There’s also the lack of a statistical relationship between how severely countries locked down their citizens and the number of COVID deaths they’ve had, as well as the evidence that easing those restrictions hasn’t caused deaths to tick up again. A couple of weeks ago, the rate of infection in Germany increased following the reopening of the country and the media jumped all over that, citing it as ‘proof’ that easing the lockdown would unleash the apocalypse. Turned out, Germany had so few infections that a breakout in a slaughterhouse in Baden-Württemberg caused the national infection rate to increase. It was a blip and it’s been falling ever since. Last time I checked, Germany had three new cases and zero daily deaths.

You’re right about minimising contact between infected and uninfected people being a ‘common sense’ way of dealing with a viral outbreak. But you can achieve that by quarantining the sick and the most vulnerable, not by indiscriminately imprisoning entire populations. In too many US states, as well as the UK, the favoured approach ended up protecting the strong and endangering the weak, care home residents being just one example. A study by the National Bureau of Economic Research — a non-partisan source, I’m sure you’ll agree — examined the different policies of US states and concluded: ‘we find that optimal policies differentially targeting risk/age groups significantly outperform optimal uniform policies and most of the gains can be realized by having stricter lockdown policies on the oldest group.’

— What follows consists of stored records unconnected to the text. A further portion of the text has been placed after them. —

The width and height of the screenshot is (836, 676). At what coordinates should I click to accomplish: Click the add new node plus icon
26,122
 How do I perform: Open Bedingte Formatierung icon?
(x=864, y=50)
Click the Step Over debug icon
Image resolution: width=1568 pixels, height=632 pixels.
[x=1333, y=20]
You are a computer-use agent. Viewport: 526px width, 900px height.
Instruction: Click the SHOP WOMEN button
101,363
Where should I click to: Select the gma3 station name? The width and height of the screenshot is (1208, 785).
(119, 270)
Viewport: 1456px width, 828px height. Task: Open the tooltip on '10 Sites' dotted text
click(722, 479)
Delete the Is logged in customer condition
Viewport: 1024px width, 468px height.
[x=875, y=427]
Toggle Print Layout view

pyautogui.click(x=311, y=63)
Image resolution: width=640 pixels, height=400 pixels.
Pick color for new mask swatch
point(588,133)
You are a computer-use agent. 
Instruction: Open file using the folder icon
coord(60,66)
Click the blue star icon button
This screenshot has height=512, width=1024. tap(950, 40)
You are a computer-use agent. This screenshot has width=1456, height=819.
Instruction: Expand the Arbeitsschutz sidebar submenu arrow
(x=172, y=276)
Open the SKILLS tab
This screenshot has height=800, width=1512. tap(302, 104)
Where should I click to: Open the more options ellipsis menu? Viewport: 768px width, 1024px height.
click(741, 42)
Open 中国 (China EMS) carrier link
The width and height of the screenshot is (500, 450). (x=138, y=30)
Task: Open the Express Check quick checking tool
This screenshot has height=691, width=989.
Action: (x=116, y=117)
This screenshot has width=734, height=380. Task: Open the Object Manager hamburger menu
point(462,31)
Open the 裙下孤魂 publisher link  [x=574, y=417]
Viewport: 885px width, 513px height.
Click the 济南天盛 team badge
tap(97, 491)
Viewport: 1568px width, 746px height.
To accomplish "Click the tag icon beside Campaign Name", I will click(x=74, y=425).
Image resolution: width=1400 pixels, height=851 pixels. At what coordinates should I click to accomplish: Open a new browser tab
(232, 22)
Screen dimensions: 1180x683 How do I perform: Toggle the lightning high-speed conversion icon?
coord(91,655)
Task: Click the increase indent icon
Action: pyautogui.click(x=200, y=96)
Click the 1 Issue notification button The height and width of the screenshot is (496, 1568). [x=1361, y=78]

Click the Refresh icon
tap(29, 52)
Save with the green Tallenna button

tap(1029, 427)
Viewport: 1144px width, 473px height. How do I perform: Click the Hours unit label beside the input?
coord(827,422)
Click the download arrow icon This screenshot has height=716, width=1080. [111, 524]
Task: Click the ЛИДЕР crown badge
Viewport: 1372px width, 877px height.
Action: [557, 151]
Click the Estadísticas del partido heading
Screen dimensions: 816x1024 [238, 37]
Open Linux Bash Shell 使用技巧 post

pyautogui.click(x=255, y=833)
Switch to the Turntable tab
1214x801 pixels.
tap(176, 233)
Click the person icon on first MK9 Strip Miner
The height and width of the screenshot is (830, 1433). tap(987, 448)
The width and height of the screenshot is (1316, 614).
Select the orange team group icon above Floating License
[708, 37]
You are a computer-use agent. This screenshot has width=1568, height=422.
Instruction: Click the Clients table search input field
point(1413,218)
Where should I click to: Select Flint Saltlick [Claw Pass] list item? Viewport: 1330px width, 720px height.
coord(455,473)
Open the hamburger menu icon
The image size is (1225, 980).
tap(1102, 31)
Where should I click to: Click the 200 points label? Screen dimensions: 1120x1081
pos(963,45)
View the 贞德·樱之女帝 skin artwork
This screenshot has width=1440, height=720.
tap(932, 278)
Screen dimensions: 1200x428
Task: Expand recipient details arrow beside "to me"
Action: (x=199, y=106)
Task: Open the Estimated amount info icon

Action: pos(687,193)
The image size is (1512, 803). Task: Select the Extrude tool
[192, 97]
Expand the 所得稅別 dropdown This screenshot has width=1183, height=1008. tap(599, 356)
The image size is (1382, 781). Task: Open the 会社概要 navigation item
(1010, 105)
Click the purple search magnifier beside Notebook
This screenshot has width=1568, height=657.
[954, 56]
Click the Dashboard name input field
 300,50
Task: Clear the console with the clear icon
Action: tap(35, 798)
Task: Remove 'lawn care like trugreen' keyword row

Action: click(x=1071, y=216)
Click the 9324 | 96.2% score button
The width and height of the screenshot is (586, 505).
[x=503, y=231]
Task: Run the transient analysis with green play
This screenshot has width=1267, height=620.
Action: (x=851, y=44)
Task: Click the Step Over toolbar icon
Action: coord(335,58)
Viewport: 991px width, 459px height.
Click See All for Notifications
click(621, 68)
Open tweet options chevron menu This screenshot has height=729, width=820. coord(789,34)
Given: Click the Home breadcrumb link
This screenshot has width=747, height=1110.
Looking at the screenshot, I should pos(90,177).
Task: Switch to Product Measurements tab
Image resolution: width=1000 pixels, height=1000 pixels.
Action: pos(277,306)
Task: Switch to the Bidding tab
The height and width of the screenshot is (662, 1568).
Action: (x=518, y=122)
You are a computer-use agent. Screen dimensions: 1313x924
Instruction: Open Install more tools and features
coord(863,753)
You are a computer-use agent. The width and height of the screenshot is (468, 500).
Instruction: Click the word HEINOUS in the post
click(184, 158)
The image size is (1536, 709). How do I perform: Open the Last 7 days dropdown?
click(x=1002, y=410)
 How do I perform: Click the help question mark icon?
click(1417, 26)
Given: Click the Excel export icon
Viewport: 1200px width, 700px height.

If that’s true, the suspension of our rights during this crisis is indefensible. Some lockdown enthusiasts cite all the ‘known unknowns’ about the virus and invoke the precautionary principle to justify ordering people to stay in their homes. But as a civil libertarian, you must share my view that if a state authority is going to suspend citizens’ rights it better have a good reason, particularly without any due process. In this case, there wasn’t a good reason. Just a lot of blather about how we were facing an ‘emergency’. The burden of proof always falls on those seeking to deprive us of our rights, and it wasn’t met in this case.

I’ve been thinking about why you and I disagree about this Matt, given that we agree on so much else. I think it must be because I’m a more cynical conservative than you. For the most part, the people responsible for the shutdown policies across the world have been the same pointy-headed muckety-mucks, sucking on the public teat, that have been screwing up the world for centuries. Some conservatives on my side of this debate think the epic mishandling of this crisis will be the last hurrah of these central planners. Yes, they’ve messed up before, but never on this scale.

As ordinary people survey the wreckage of the economy — and millions across the world start to die as a result of the shutdowns — there will surely be a reckoning. But alas, I don’t think so. They’re just too powerful.

*To avoid further hurt in this already bruising transatlantic exchange, and for this article only, we have kept Toby’s replies in English English, while Matt’s remain Americanized, with a z. Also it makes their jokes better.